"The Beat Goes On" is a song written and composed by Sonny Bono and recorded by Sonny & Cher. It was issued as a single and appeared on their 1967 album In Case You're in Love. It entered the Billboard Hot 100 chart on January 14, 1967, peaking at number six.

Song information
The backing music for the song was recorded using the renowned group of Los Angeles session musicians who, in time, came to be known collectively as "The Wrecking Crew." The arrangement is credited to Harold Battiste, but Wrecking Crew bassist Carol Kaye asserts that at the session she devised the distinctive syncopated bass line that is featured on the released recording, replacing the original walking bass line in the prepared arrangement:

Songfacts: "What's an example of one of the songs that you guys really added to and made it into a hit?"
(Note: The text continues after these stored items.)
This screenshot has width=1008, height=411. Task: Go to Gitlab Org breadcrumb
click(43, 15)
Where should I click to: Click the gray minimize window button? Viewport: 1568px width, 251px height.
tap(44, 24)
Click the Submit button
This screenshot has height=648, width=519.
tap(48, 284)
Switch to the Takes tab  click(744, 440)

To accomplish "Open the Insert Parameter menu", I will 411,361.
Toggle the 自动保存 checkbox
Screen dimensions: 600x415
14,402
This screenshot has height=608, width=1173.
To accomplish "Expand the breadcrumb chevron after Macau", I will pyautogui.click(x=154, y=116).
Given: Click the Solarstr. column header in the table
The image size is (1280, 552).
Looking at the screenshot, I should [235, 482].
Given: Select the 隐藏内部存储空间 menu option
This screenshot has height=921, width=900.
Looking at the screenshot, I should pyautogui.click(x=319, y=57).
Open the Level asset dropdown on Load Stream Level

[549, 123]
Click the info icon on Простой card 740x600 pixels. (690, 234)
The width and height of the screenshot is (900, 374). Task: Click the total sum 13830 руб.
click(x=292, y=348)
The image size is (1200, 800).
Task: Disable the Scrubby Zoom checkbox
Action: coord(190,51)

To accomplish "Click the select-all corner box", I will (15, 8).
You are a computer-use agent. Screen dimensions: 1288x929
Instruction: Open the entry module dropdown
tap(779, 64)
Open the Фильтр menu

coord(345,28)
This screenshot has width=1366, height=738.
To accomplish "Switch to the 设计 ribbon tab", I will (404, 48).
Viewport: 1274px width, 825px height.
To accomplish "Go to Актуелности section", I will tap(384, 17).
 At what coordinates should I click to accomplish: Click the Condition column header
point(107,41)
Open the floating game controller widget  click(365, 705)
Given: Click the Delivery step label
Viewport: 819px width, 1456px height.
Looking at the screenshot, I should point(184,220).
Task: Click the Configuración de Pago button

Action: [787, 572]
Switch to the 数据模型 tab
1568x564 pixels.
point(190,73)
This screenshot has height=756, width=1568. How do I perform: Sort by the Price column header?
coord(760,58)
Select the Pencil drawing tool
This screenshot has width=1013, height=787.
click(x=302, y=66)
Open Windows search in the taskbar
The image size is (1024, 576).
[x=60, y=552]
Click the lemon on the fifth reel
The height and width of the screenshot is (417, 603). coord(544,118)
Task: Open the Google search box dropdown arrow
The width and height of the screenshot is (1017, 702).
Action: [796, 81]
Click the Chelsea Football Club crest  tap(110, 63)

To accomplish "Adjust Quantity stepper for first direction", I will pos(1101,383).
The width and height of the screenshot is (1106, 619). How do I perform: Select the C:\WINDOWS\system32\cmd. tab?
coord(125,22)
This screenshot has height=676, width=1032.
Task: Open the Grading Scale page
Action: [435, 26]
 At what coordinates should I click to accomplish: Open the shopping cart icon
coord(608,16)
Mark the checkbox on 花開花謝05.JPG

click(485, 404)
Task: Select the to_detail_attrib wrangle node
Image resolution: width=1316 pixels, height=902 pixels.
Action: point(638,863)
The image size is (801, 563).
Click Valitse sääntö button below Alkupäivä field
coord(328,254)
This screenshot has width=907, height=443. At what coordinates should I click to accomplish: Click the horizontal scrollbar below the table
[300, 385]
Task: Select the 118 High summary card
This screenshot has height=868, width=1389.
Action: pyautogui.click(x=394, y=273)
Carol Kaye: "Well, "The Beat Goes On" is a biggie. I mean, it was a nothing song, and then the bass line kind of made that. But you'd have to say all of them. There's only a certain song, like "You've Lost That Lovin' Feelin'" that was guaranteed to be a hit because it was a great song. But about 95% of that stuff would not have been a hit without us, that's true."

The recording session for the song was held on December 13, 1966 at the Gold Star Studios in Hollywood, Los Angeles with a backing band of 19 musicians from The Wrecking Crew.  After a two and a half hour session to record the song, guitarist Barney Kessel is reported to have stood up and proclaimed, "Never have so many played so little for so much."

The song was sung at Sonny Bono's funeral, and the phrase "And the beat goes on" appears on his tombstone.

AllMusic highlighted this track in its review of the In Case You're in Love album.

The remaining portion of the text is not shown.